In a shocking turn of events in the case of Anastasio Hernández Rojas, the Department of Justice (DOJ) announced Friday that they will not prosecute the agents involved in his death.
The DOJ cited a lack of evidence to meet the standard for federal criminal prosecution. Despite eyewitness testimony and video, DOJ concluded they were unable to prove, beyond a reasonable doubt, that the agents committed homicide or civil rights violations.
Following are statements from the family of Anastasio Hernández Rojas along with representatives from the Southern Border Communities Coalition.
Maria Puga, widow of Anastasio Hernández Rojas:
“We waited more than five years for an answer to our pain, and we are sad, disillusioned and angered by today’s announcement. We expected and hoped for a more positive response given the brutality we saw in eyewitness videos. The government failed to deliver justice today.
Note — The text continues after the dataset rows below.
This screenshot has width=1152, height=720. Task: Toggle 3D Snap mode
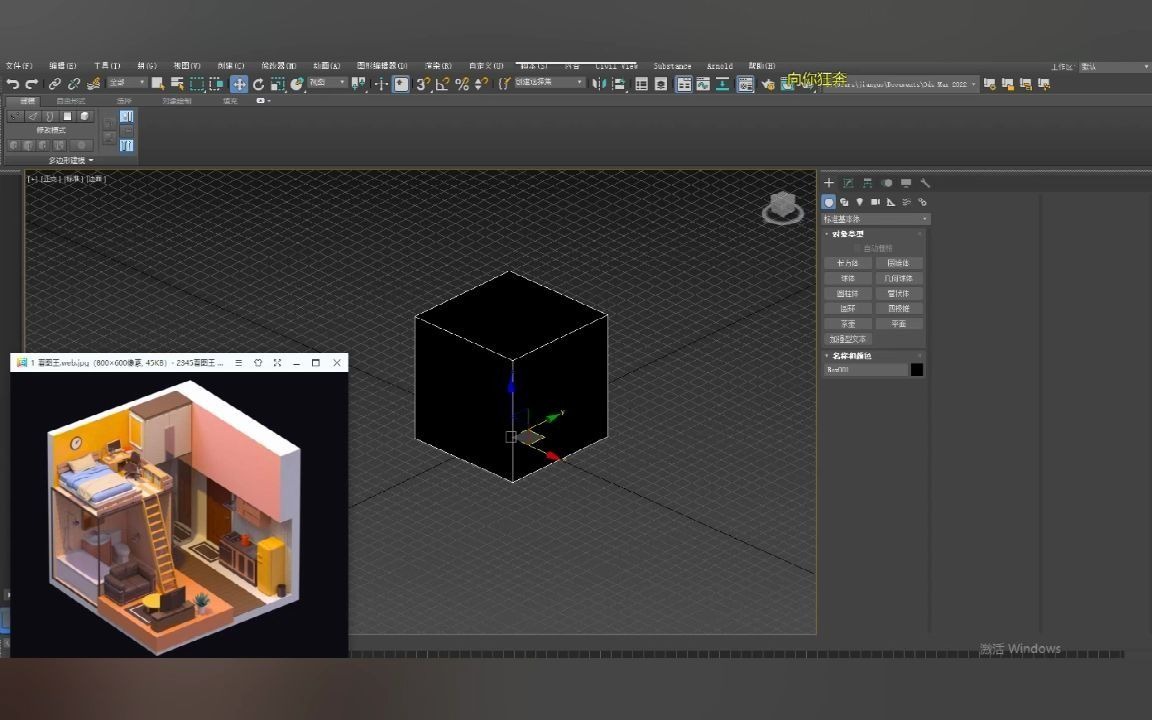pyautogui.click(x=426, y=84)
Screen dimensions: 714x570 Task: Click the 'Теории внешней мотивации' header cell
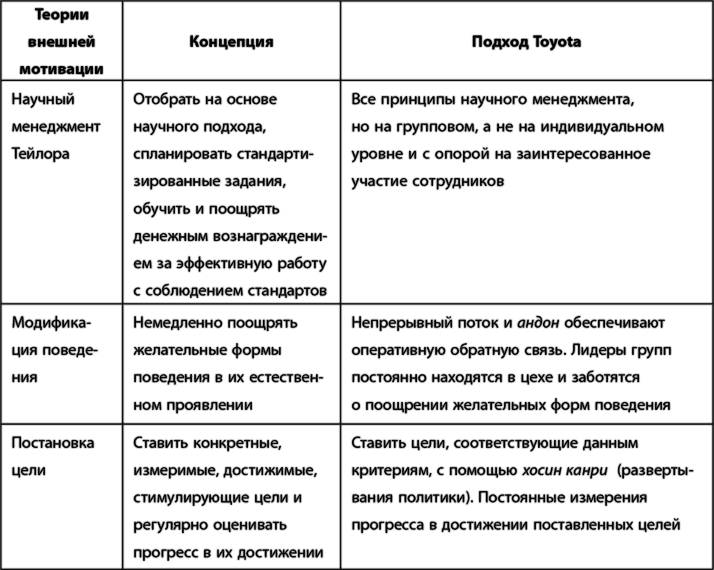point(64,42)
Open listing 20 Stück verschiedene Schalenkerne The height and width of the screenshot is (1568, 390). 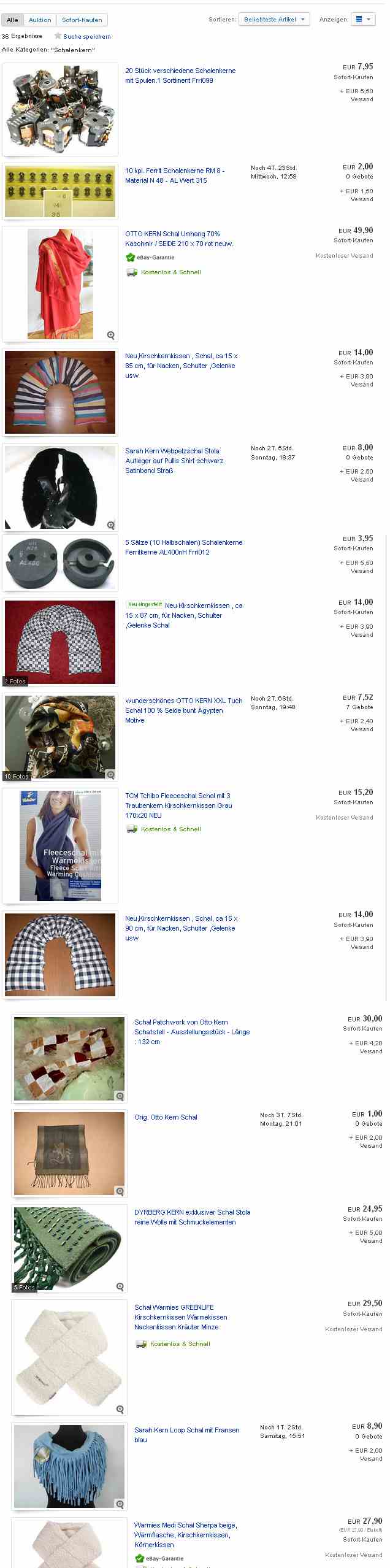(x=180, y=75)
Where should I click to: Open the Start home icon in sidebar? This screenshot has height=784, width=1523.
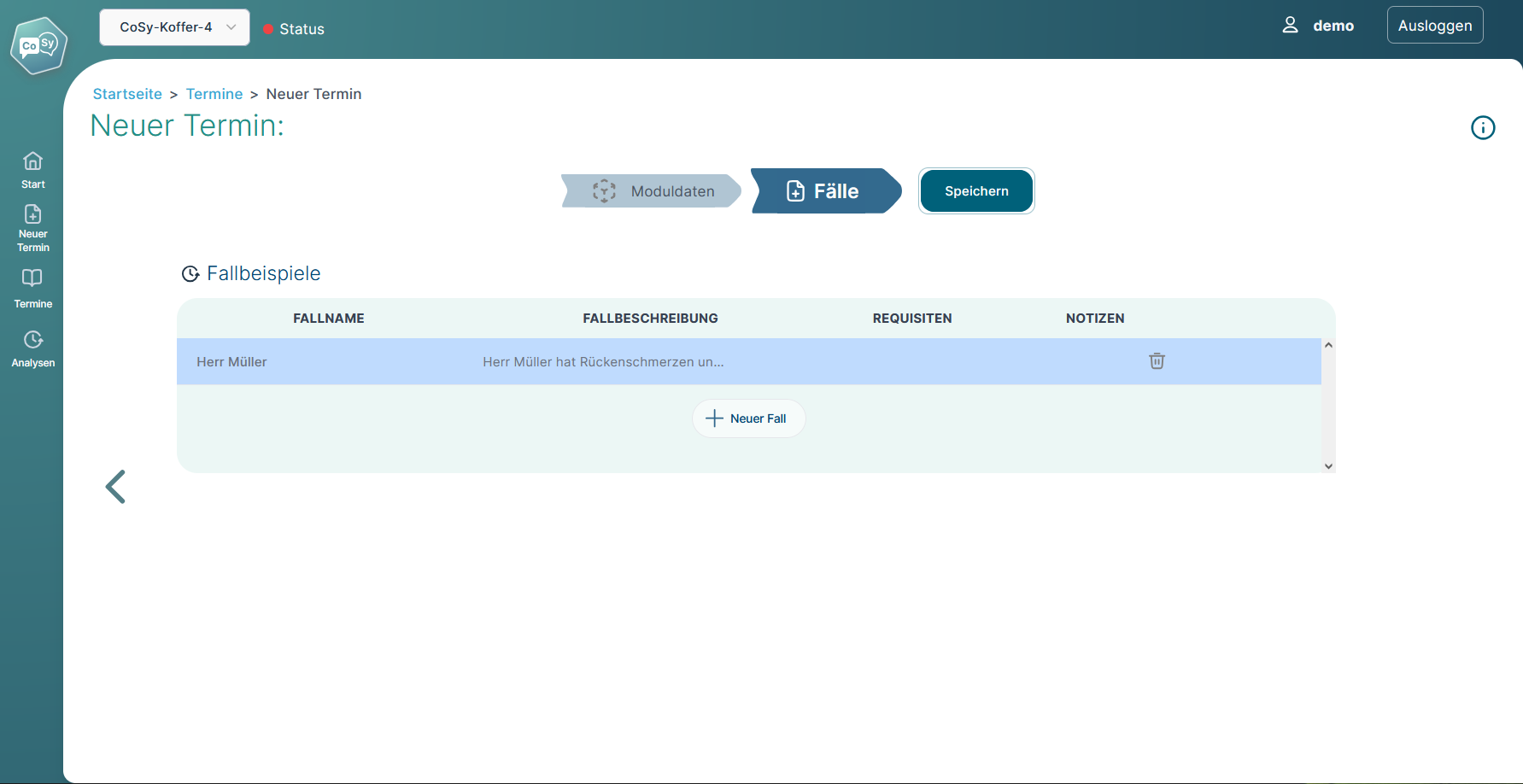point(32,161)
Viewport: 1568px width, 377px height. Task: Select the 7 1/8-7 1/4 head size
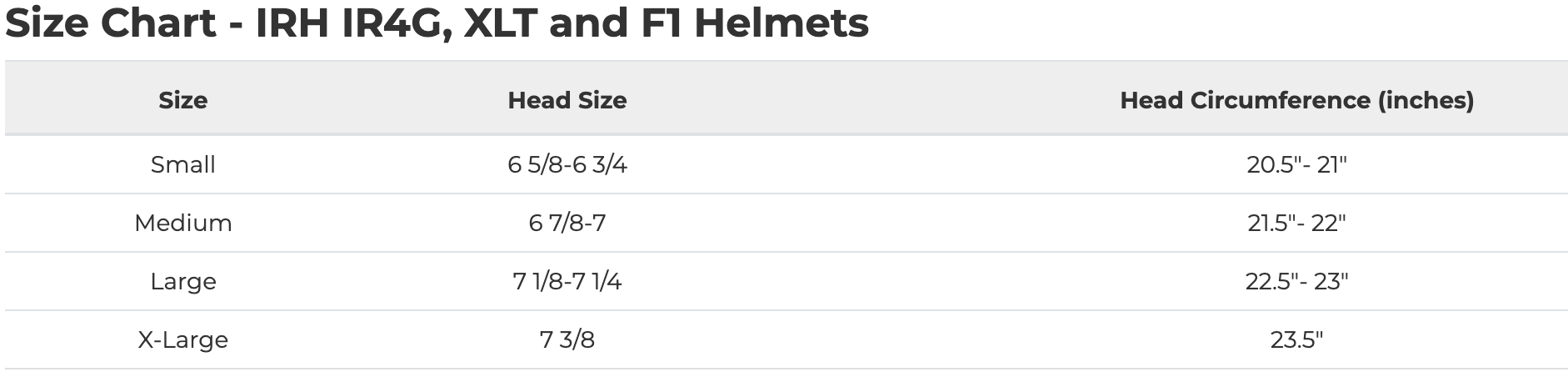pyautogui.click(x=567, y=282)
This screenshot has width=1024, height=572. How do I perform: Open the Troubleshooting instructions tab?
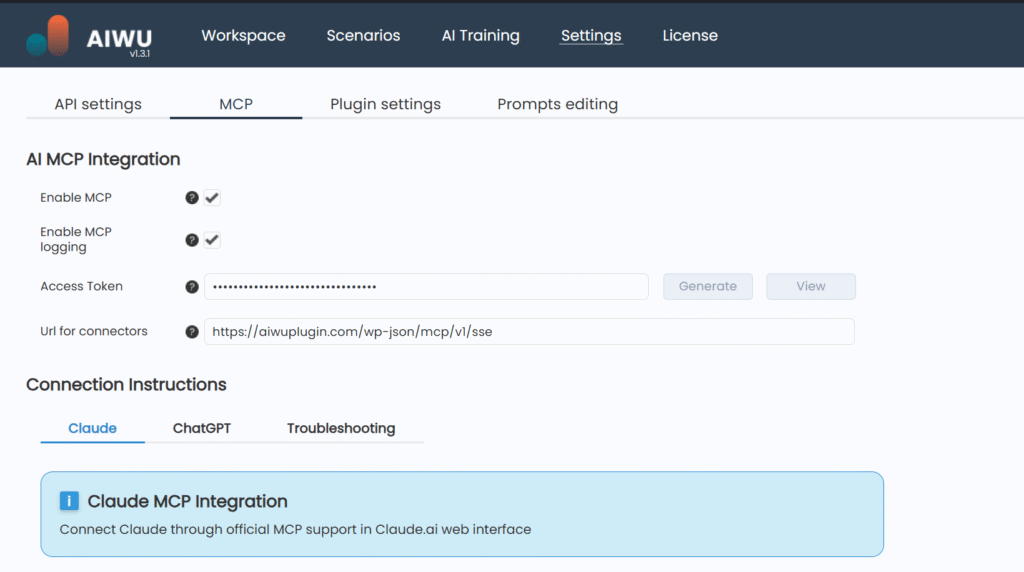pyautogui.click(x=341, y=428)
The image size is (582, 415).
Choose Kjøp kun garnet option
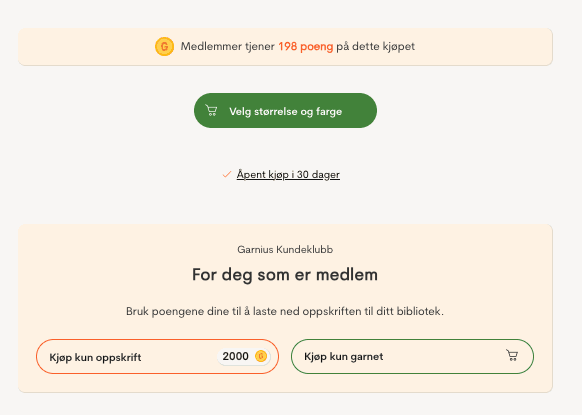(412, 356)
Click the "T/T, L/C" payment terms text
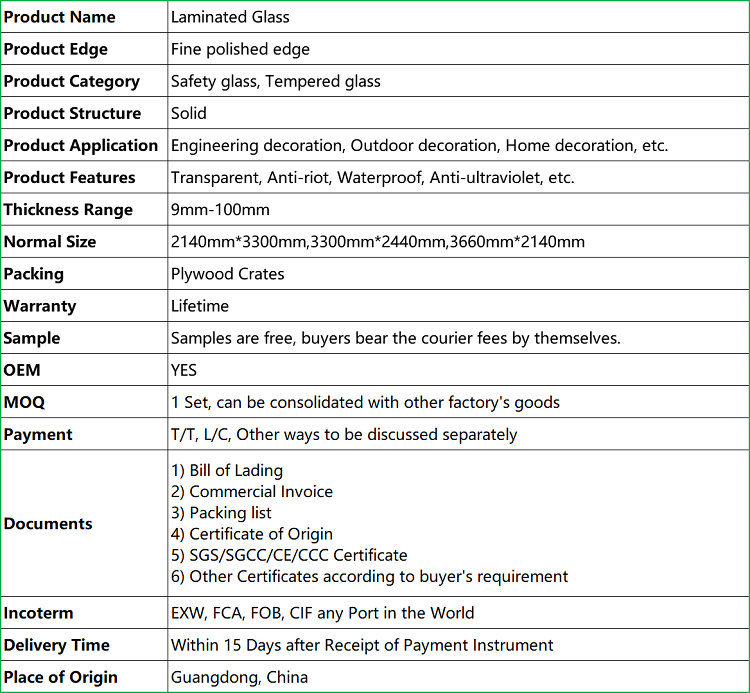750x693 pixels. pyautogui.click(x=344, y=434)
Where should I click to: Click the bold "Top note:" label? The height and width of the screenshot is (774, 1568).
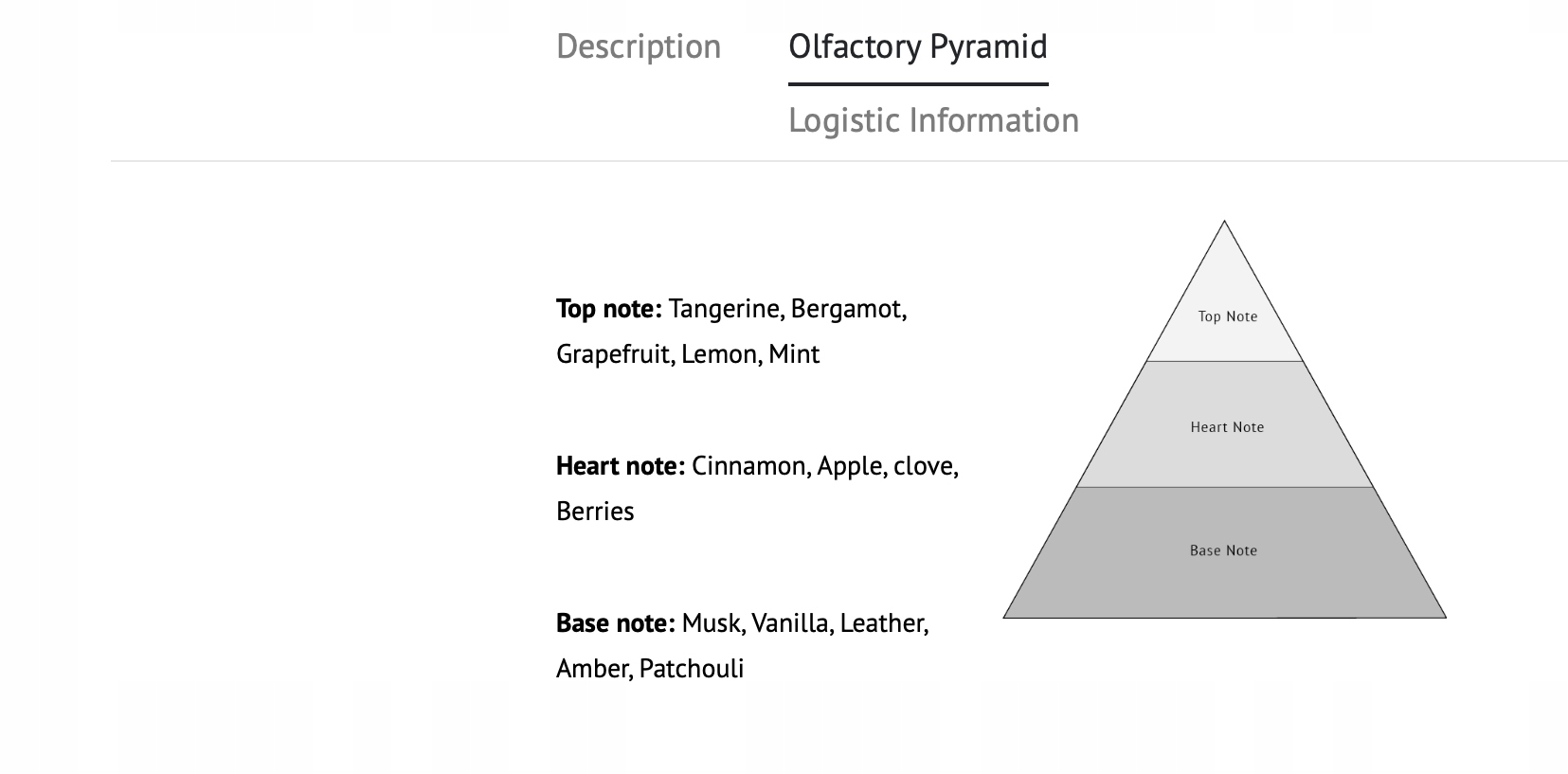[x=608, y=309]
How can we believe in the government if they cannot deliver justice. From the beginning, it seemed like the investigation favored the agents; they got away with murder.
One of the things that bothers me most is the fact that the government keeps stating that my husband had methamphetamines in his body and that this was the cause of his death. But he was a very healthy person, he did a lot of exercise, and he did not do drugs. What killed my husband was the electric shocks, the beating, and more. The medical examiner* was clear. My husband’s cause of death was homicide. And that’s what the agents should be charged with.”
Luz Rojas, mother of Anastasio Hernandez Rojas:
“This is not justice. It seems like justice is only for the wealthy and not for the poor. It took five years of struggle just for them to deny us . They say that no one is responsible for the death of my son, but they are responsible. The agents that beat him, electrocuted him, and choked him are responsible.”
Bernardo Hernandez Rojas, brother of Anastasio Hernandez Rojas:
“The law should apply to everyone. No one should be above the law. But today it seems like these agents are above the law. They are immune.
If someone hits a dog, they get charged. These agents killed my brother, but nothing will happen to them. That is not right. Where is the justice?”
Pedro Rios, Director, US-Mexico Border Program, American Friends Service Committee:
“There is no justice in the news that the Hernandez Rojas family received today. It is unconscionable that based on the evidence at hand, and what the entire world witnessed through the videos that civilians recorded, that the Department of Justice will not bring criminal charges.
While this is a blow to the greater border community who has stood by the Hernandez Rojas family through their pain over the past five years, we remain committed to seeking justice in this case and all who have suffered at the hands of an agency that operates with impunity.”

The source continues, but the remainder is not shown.